Kiwi Scientific Acceleration: C# high-level synthesis for FPGA execution.
Zynq Substrate

Kiwi Scientific Acceleration: Zynq Substrate Programmed I/O and DMA Basic Demo


This page illustrates the setup used on the Zynq platform. Other server blades are typically connected via PCIe. Whether the PCIe port is hardened or PL, it will typically export both AXI master and slave ports and the situation will be pretty much as for the Zynq.

A major variation between FPGA cards will be whether the external DRAM is shared with the local ARM or x86 cores. On the Zynq it is shared and whether it is cache consistent is determined by whether to use the ACP or HP connections on the way out of the PL.

General Substrate Arrangement (Zynq Example)

The general arrangement on Xilinx Zynq is described here.

The design emitted by KiwiC needs to be inserted in the substrate for the appropriate board or server blade.

The main substrate shim is boiler-plate RTL code that connects to the M_AXI_GPO memory-mapped I/O bus for simple start/stop control and parameter exchange. It is recommended that every design compiled has a serial number hard-coded in the C# source code and that this is modified on every design iteration. The first function of the substrate shim is to provide readback of this value.

The other features of the shim are starting and stopping the design and collecting abend codes. Sources of abend are null-pointer de-reference, out-of-memory, divide-by-zero, user assertion failure, and so on.

A Kiwi design that makes access to main memory will have a number of load/store ports. These can be half-duplex or simplex. Simplex is preferred when main memory is served over the AXI bus, as in the Zynq design. (Of course there may be a lot of BRAM memory in the synthesised design itself, but that does not appear on this figure.) Simplex works well with AXI since each AXI port itself consists of two independent simplex ports, one for reading and one for writing.

In the illustrated example, the design used three simplex load/store ports. These need connecting to the available AXI busses hardened on the Zynq platform and made available to the FPGA programmable logic. The user has the choice of a cache-coherent, 64-bit AXI bus that will compete with the ARM cores for the L2 cache front-side bandwidth, or four other high-performance 64-bit AXI busses that offer high DRAM bandwidth.

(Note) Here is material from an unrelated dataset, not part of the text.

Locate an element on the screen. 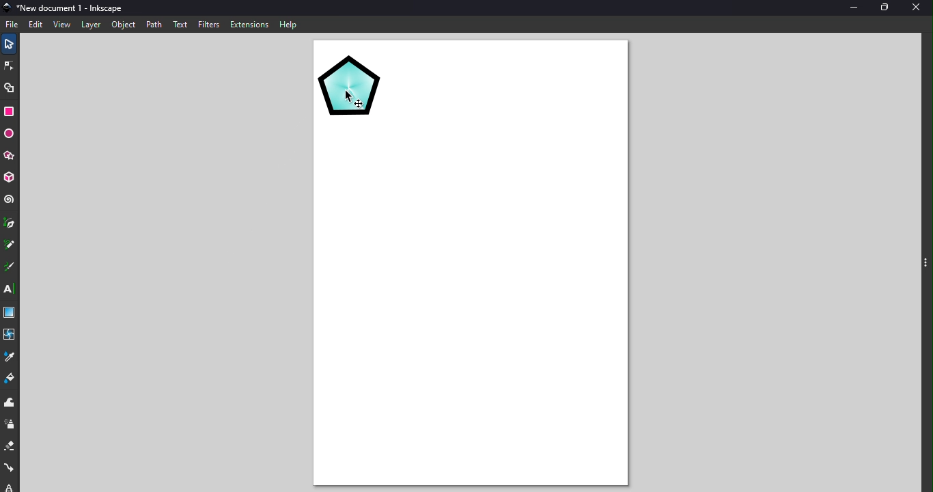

These four are not used in the example figure.

Each KiwiC-generated load-store port is an in-order unit, like an individual load or store station in an out-of-order processor. By multiplexing their traffic onto AXI-4 busses, bus bandwidths are matched and out-of-order service from the DRAM system is exploited.

Each load/store port in the generated RTL has is properly described in the IP-XACT rendered by KiwiC that describes the resulting design. When this IP-XACT is imported into a design suite, manual wiring of the load/store ports to the AXI switch ports can be done in a schematic editor. (Soon this will be automated when KiwiC invokes HPR System Integrator tool (also built on the HPR L/S library and part of that distro)).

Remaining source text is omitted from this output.